## Activity
Pictures in the entries below are excluded; copy only the lines from the one containing "Task: Click the 'COVID jabs.' text line" to the one containing "Given: Select the", both included.

━━━ Task inputs ━━━

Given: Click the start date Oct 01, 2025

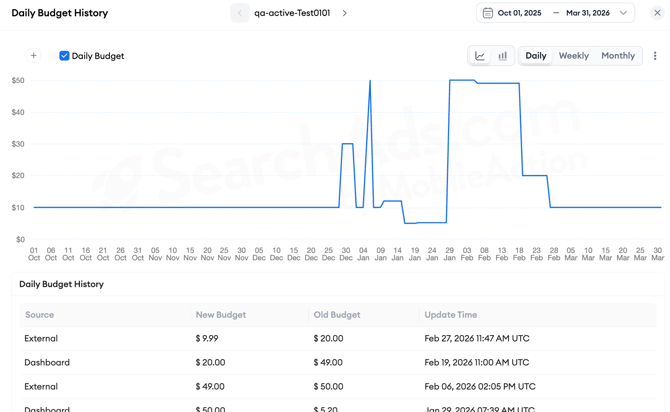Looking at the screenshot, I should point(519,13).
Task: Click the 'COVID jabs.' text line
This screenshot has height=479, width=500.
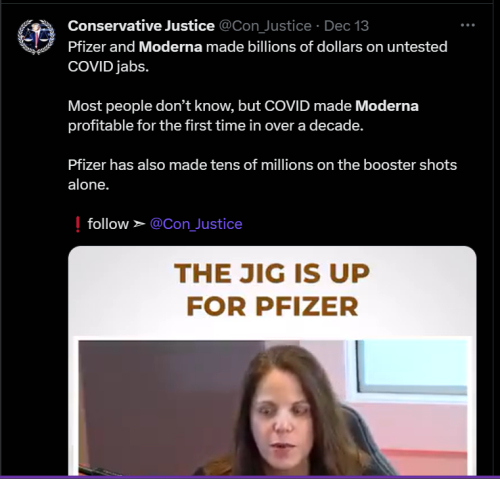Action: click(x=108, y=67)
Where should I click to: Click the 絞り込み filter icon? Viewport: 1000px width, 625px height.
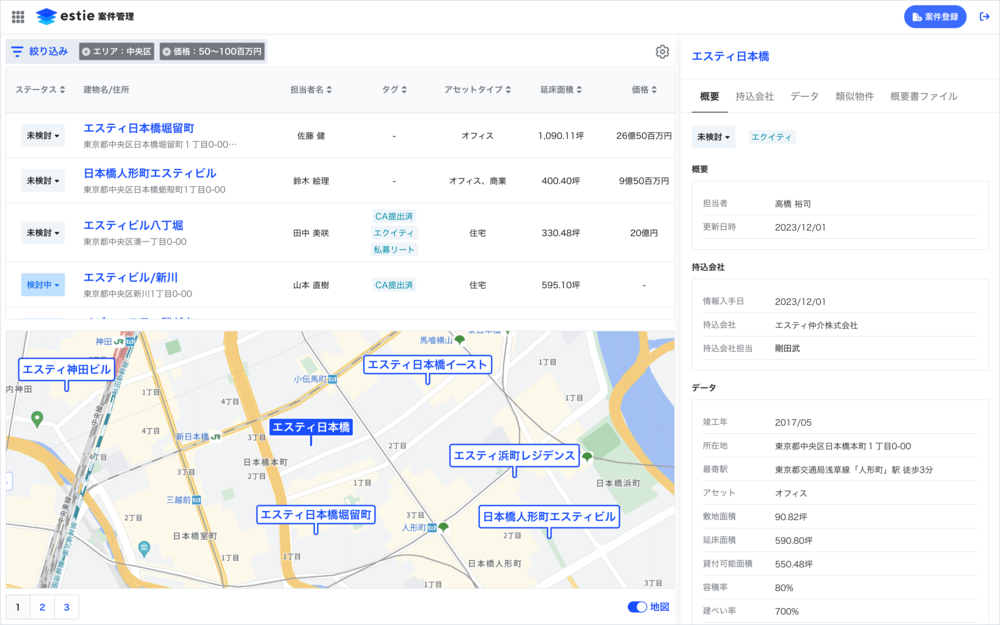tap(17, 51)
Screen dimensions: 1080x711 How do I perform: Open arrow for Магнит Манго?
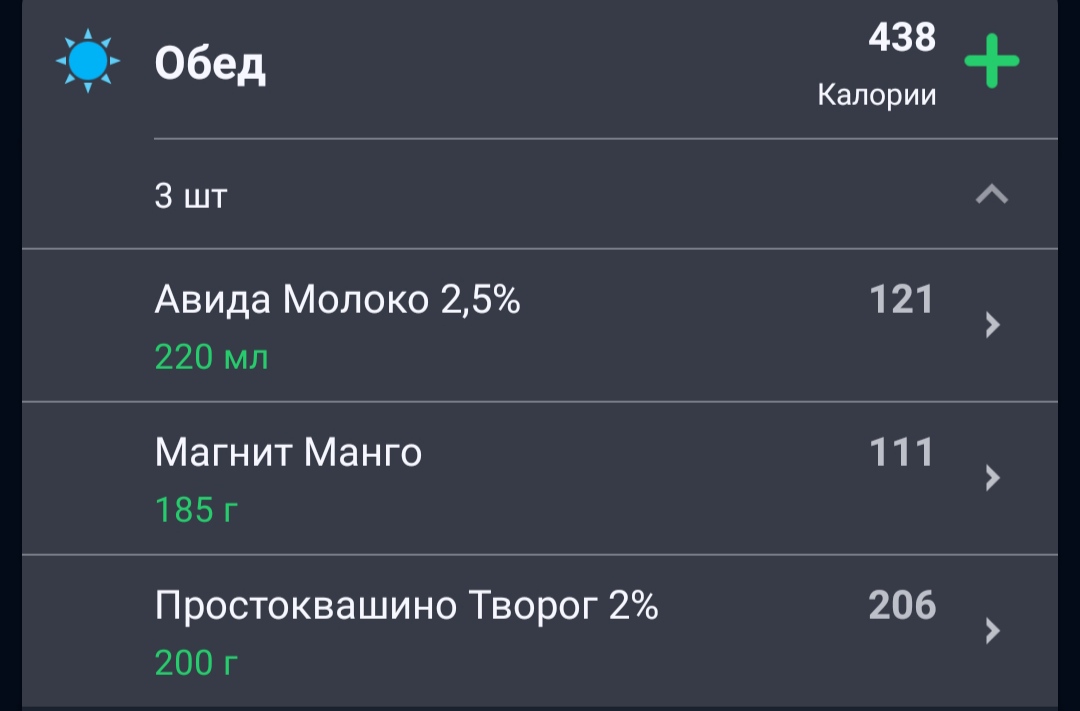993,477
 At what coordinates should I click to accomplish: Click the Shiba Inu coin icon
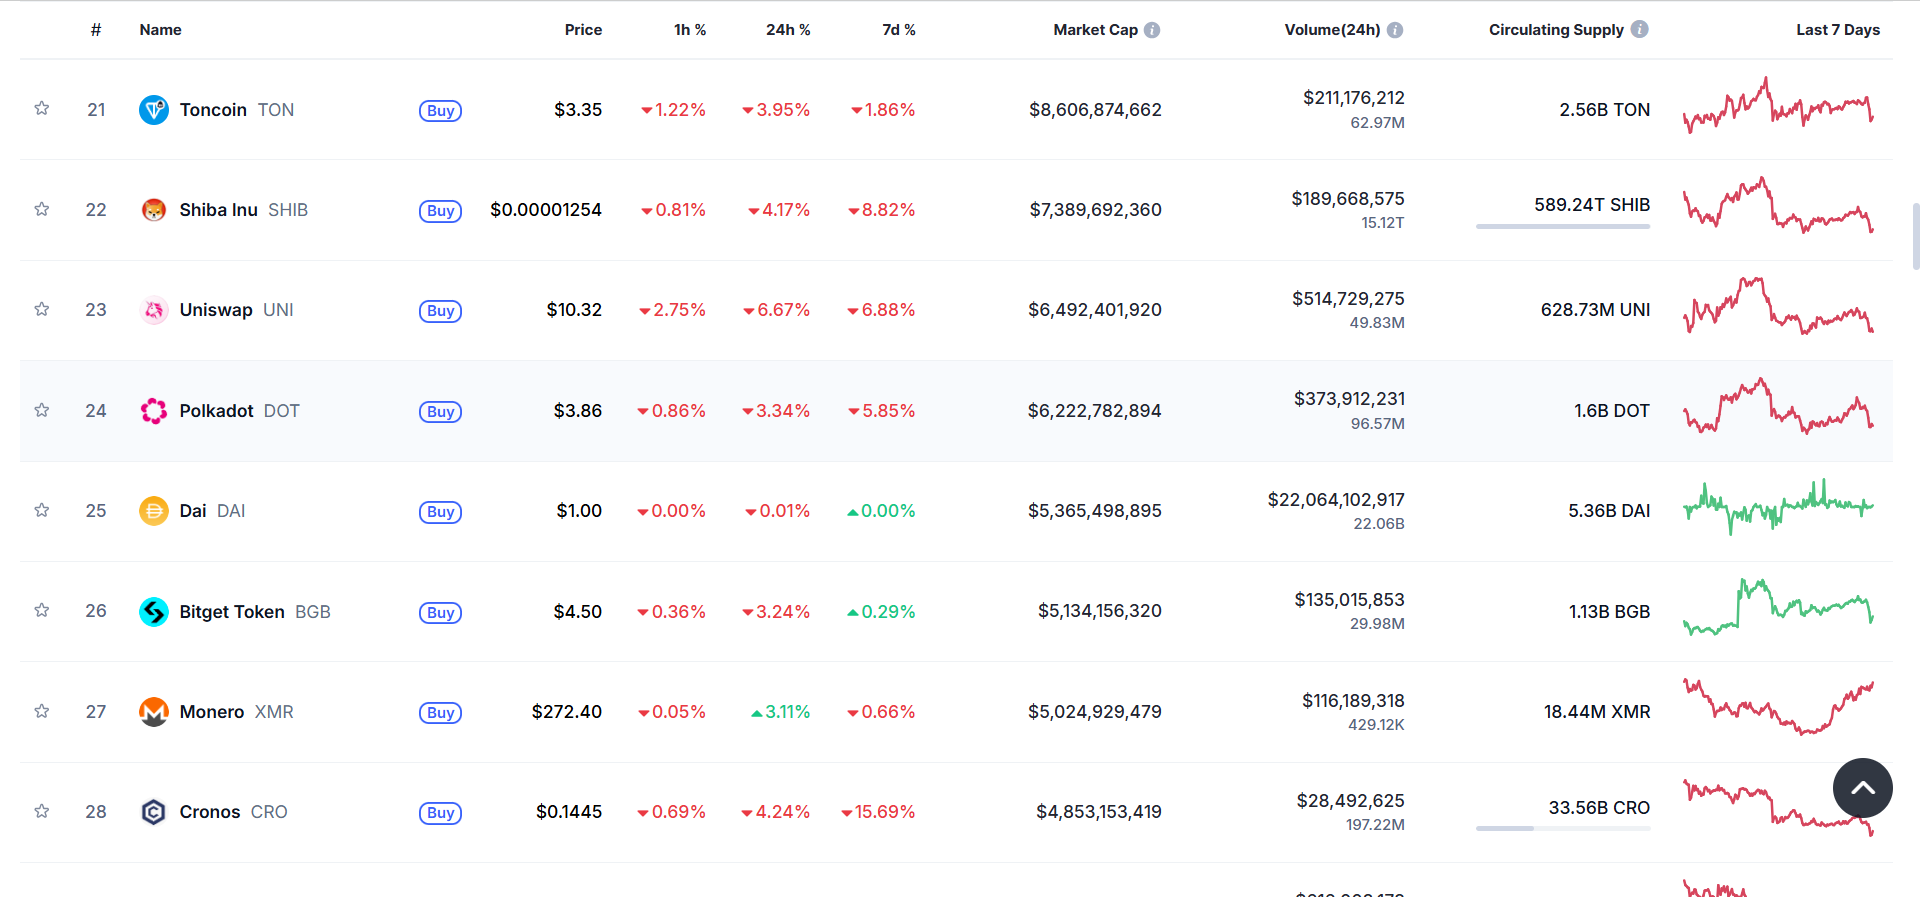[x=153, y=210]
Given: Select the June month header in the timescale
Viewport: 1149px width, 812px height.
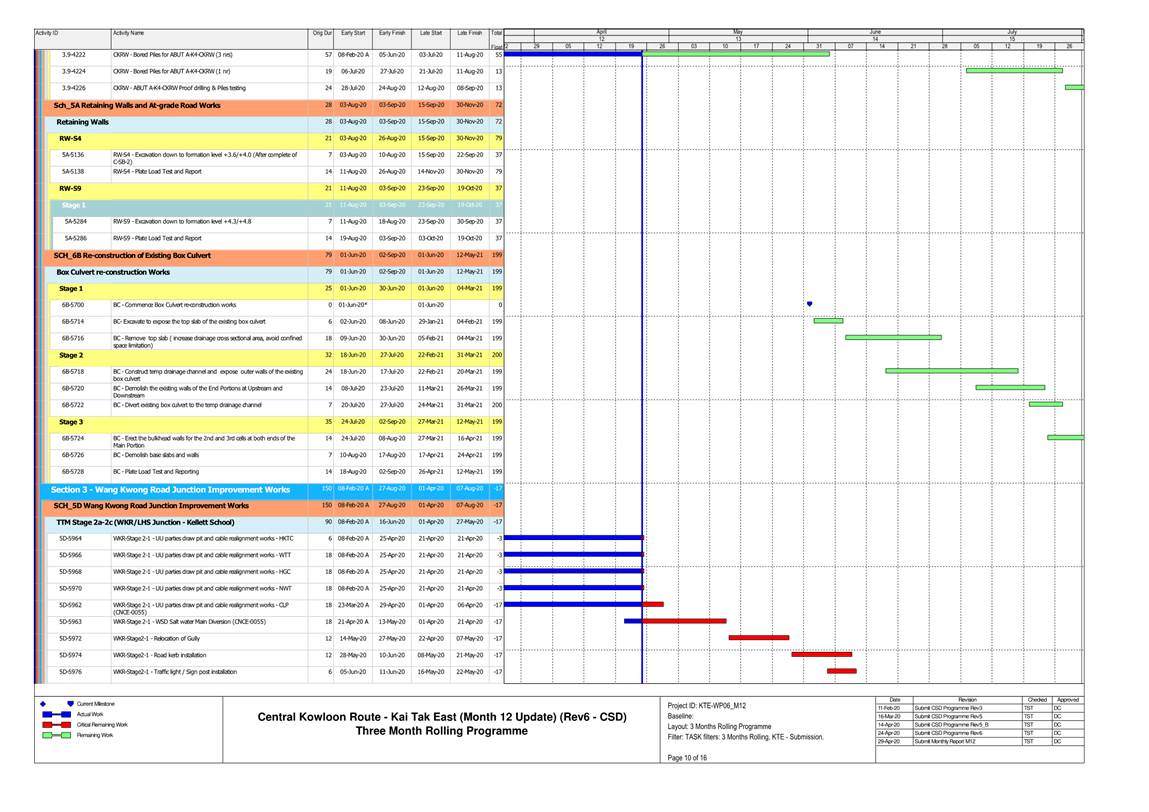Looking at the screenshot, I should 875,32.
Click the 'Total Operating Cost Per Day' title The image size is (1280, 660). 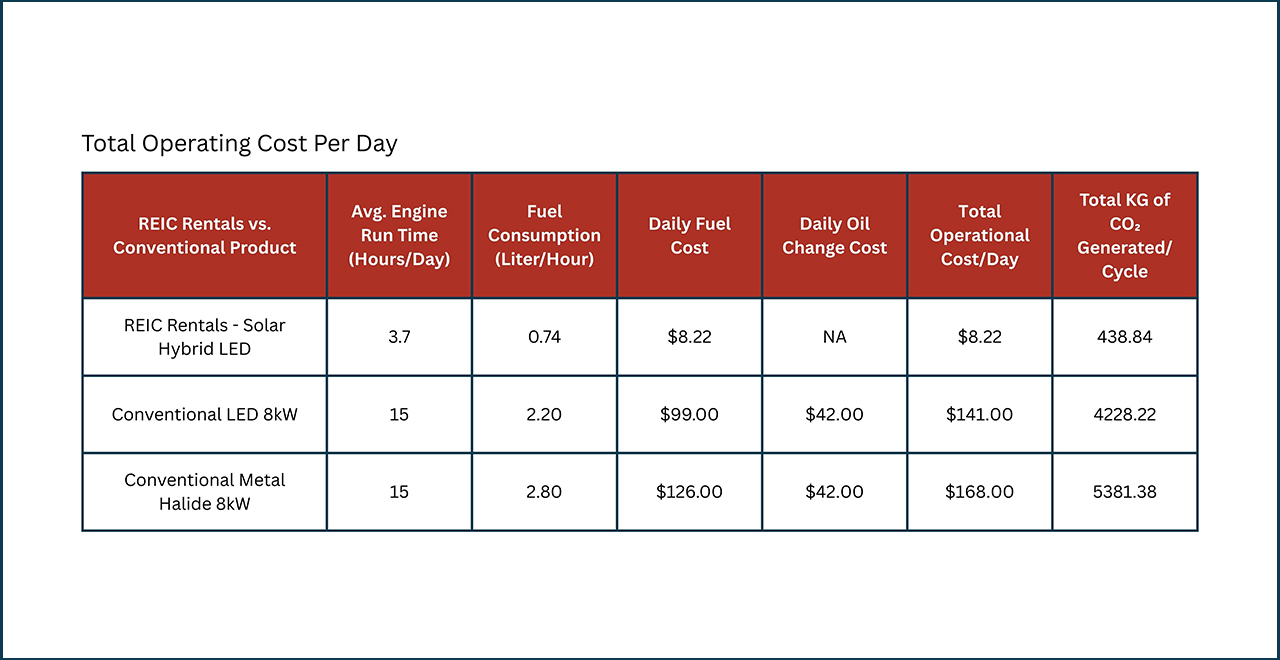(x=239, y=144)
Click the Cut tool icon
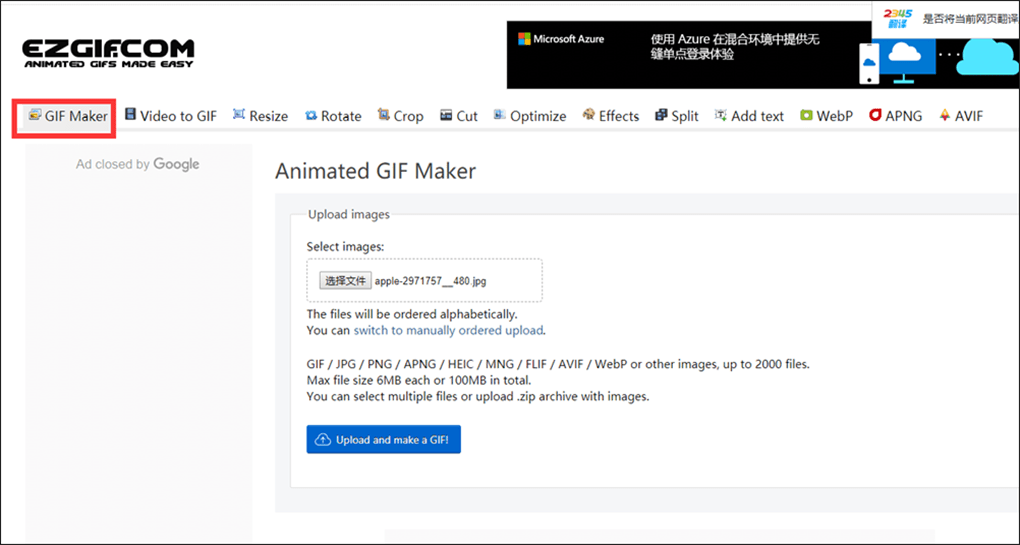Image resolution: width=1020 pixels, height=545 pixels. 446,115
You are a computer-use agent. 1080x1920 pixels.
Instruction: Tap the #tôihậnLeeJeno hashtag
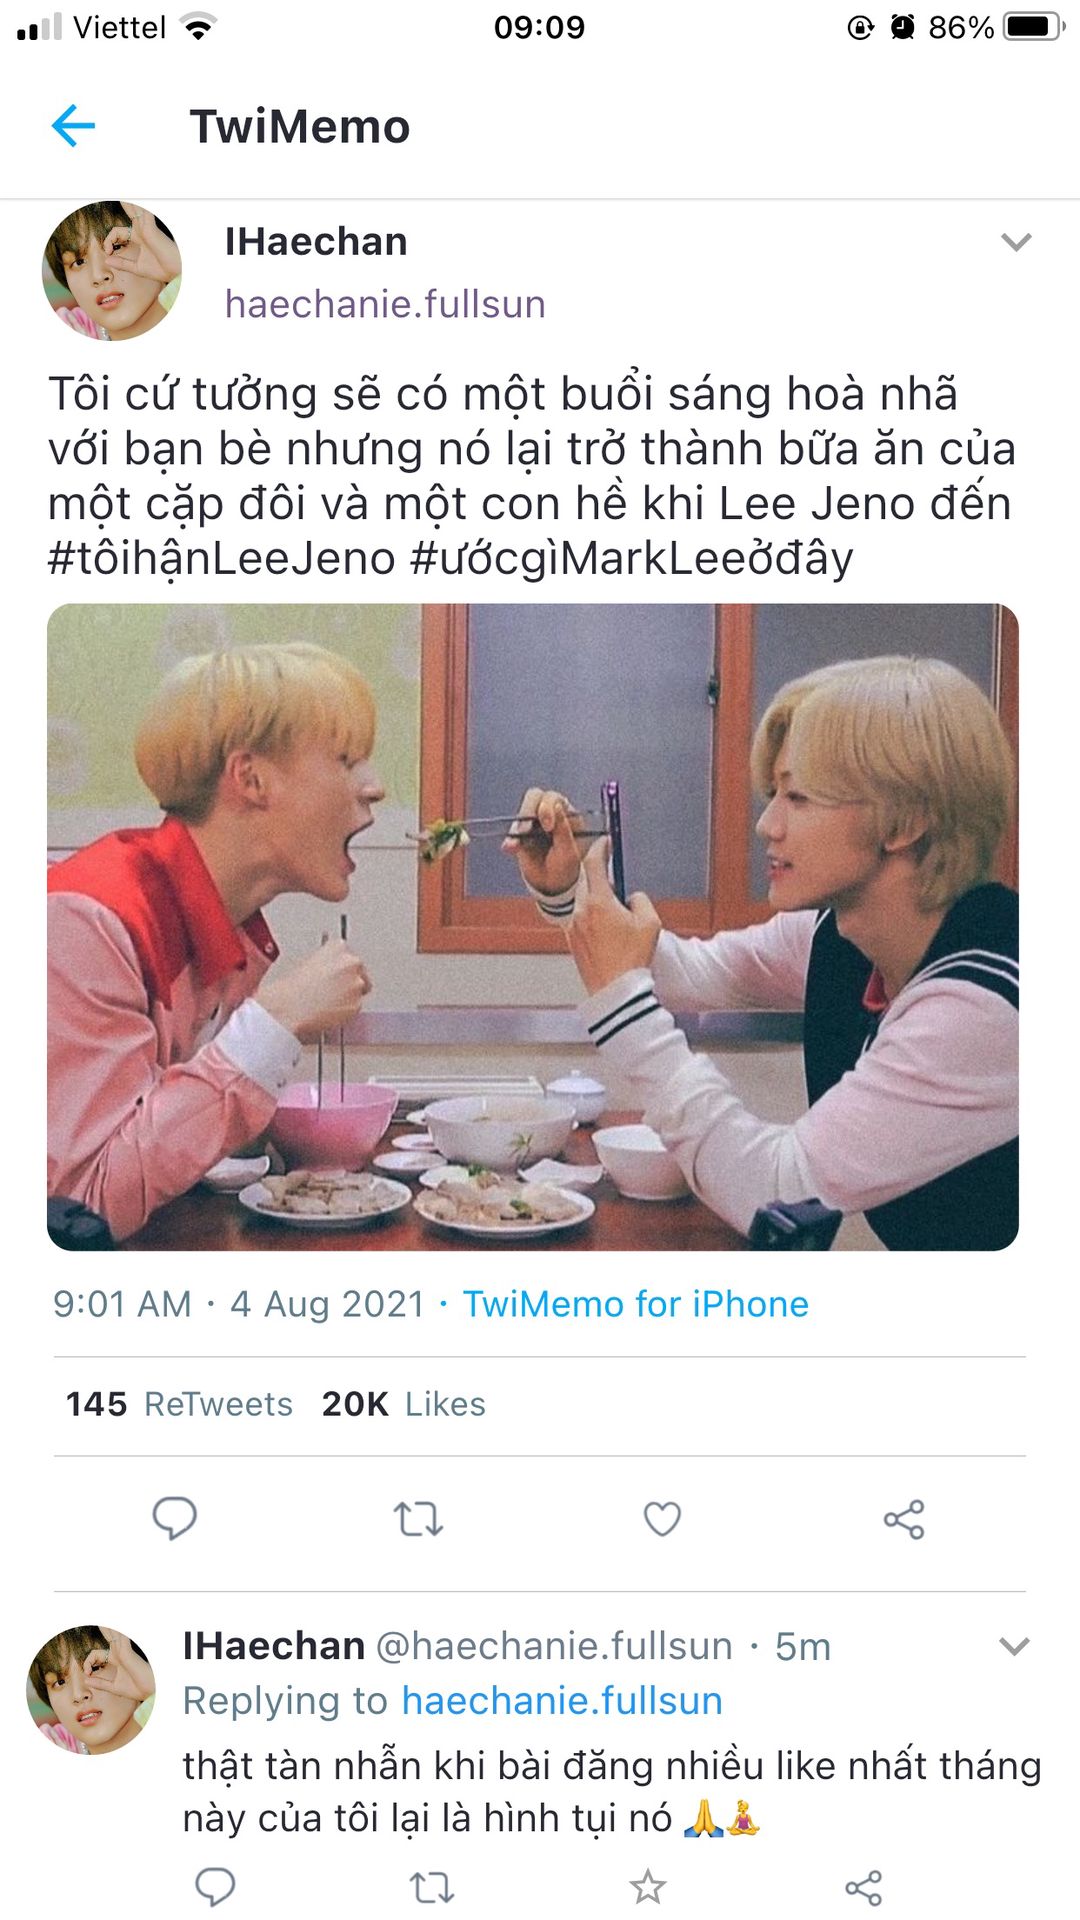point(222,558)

━━━

## Final answer
Task: Click the 'COVID jabs.' text line
This screenshot has height=479, width=500.
Action: click(x=108, y=67)
Where should I click to: Click the 絞り込み filter icon? Viewport: 1000px width, 625px height.
tap(17, 51)
Screen dimensions: 1080x711 How do I perform: Open arrow for Магнит Манго?
993,477
 At what coordinates should I click to accomplish: Click the Shiba Inu coin icon
[x=153, y=210]
Given: Select the June month header in the timescale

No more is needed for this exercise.